Elton John semble avoir repris goût au succès avec son album précédent, "Too Low For Zero". Quoi de plus normal ? Aussi celui-ci décide-t-il de tout mettre en œuvre pour que son dix-huitième album studio lui apporte la même sensation grisante, faisant prendre pour l’occasion à sa carrière un tournant, ou du moins une inflexion, la menant de la voie sacrée du rock à celle de la pop.
Où se situe la frontière entre le rock et la pop ? Celle-ci est parfois bien difficile à définir et Elton John l’a régulièrement franchie dans ses derniers albums. Pop dérivant de populaire, en quoi le rock ne pourrait-il pas être populaire ? Néanmoins, on peut avancer que le rock contient en lui un esprit rebelle, cherchant à surprendre son public, voire à le choquer, là où la pop va au contraire essayer d’être la plus consensuelle possible en utilisant des recettes éprouvées qui plairont au plus grand nombre sans jamais effaroucher.

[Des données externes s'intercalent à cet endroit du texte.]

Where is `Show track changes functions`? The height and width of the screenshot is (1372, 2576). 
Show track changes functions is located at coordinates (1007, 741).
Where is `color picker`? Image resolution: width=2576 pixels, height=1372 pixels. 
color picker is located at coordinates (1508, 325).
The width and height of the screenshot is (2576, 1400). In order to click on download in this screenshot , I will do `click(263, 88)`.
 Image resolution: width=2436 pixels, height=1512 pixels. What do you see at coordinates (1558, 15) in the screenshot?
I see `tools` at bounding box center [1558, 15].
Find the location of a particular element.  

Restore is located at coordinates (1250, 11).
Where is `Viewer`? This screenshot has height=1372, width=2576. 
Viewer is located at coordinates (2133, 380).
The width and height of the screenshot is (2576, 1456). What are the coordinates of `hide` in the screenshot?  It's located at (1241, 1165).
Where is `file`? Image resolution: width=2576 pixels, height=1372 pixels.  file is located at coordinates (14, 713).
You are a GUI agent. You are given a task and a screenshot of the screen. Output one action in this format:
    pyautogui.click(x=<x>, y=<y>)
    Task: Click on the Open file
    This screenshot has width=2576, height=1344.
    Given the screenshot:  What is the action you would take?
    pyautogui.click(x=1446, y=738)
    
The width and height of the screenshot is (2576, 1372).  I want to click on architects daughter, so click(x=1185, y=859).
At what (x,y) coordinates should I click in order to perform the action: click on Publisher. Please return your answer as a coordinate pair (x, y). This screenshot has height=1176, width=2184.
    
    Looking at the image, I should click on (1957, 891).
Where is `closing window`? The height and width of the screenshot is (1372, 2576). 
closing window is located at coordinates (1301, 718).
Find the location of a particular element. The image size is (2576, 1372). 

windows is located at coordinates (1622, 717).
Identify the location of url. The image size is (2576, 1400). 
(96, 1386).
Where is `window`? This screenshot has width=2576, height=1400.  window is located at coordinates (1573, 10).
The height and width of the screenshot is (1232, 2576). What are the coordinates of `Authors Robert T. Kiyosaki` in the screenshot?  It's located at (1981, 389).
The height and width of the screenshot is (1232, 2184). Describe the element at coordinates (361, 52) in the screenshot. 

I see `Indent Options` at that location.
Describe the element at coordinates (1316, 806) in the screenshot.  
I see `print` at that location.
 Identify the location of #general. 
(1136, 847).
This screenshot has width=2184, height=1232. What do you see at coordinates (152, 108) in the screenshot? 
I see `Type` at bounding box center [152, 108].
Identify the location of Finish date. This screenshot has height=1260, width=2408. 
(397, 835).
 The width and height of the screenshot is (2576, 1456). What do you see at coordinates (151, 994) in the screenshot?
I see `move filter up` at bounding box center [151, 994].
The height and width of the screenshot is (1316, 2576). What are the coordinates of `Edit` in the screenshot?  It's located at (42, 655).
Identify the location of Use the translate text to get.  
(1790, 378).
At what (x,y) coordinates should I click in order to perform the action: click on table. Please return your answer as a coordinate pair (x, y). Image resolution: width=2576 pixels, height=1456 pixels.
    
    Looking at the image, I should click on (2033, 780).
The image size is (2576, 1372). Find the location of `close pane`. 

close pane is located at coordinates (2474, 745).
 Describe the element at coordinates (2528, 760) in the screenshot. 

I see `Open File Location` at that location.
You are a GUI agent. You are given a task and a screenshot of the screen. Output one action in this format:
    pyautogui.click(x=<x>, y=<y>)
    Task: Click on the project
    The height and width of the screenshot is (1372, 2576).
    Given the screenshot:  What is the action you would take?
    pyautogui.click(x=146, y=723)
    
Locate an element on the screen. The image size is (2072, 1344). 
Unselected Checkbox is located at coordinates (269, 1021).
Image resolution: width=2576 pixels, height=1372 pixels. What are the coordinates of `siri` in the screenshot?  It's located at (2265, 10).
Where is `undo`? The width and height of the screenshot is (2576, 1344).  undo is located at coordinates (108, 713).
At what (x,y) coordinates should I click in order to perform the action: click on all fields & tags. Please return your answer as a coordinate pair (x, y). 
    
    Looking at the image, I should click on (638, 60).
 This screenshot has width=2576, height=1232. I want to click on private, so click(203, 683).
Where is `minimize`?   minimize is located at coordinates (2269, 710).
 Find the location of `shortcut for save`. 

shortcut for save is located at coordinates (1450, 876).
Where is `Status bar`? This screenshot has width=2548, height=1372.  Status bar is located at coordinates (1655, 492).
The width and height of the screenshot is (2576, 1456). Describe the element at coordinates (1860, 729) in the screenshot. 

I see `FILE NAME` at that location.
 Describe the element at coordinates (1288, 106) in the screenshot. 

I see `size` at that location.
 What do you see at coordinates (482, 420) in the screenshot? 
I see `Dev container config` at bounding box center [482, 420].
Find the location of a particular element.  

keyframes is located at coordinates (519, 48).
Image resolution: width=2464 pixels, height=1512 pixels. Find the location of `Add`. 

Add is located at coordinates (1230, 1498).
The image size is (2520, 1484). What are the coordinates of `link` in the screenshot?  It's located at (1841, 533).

Et il faudrait être bien pusillanime pour s’effaroucher à l’écoute de "Breaking Hearts". Sa première face se partage entre quatre rocks mid-tempo bien fades qui essayent, sans y parvenir, de surfer sur la vague de ce qui avait contribué au succès de ‘I’m Still Standing’ et une ballade (le titre éponyme) honorable sans plus. Les choses sérieuses commencent avec le surprenant et sympathique reggae de ‘Passengers’. Signe des temps, ce titre, le plus original de l’album, est le seul pour lequel le duo John/Taupin s’est fait aider à la composition. Suivent deux ballades, ‘In Neon’ à classer dans les demi-réussites et ‘Burning Buildings’ sur laquelle Elton John retrouve des accents propres à faire naître l’émotion chez l’auditeur. ‘Did He Shoot Her’ est un rock entraînant à qui un sitar apporte une étrange touche orientale et précède le tube de l’album, ‘Sad Songs’, une ballade mid-tempo un brin répétitive mais dont le thème entre facilement en tête de ce fait.
Pour servir ce menu sans piment mais aussi sans arête, Elton John est entouré de sa fidèle garde rapprochée, reléguée au rang de musiciens de studio : la rythmique est binaire, se contentant de marquer les temps, les guitares sont présentes mais n’ont guère le droit de s’exprimer en solo et les claviers sont discrets à en être transparents. Tout est au service du chant, centre d’intérêt de toutes ces "petites" chansons agréables mais sans surprise.
Au final, "Breaking Hearts" se révèle un album un peu trop lisse et consensuel. Difficile d’avoir un coup de cœur ou un coup de gueule pour ou contre l’un des titres de ce disque. A vouloir plaire au plus grand nombre, Elton John a gommé les petites aspérités qui faisaient le charme de ses grands albums, livrant une œuvre mineure dans sa longue discographie.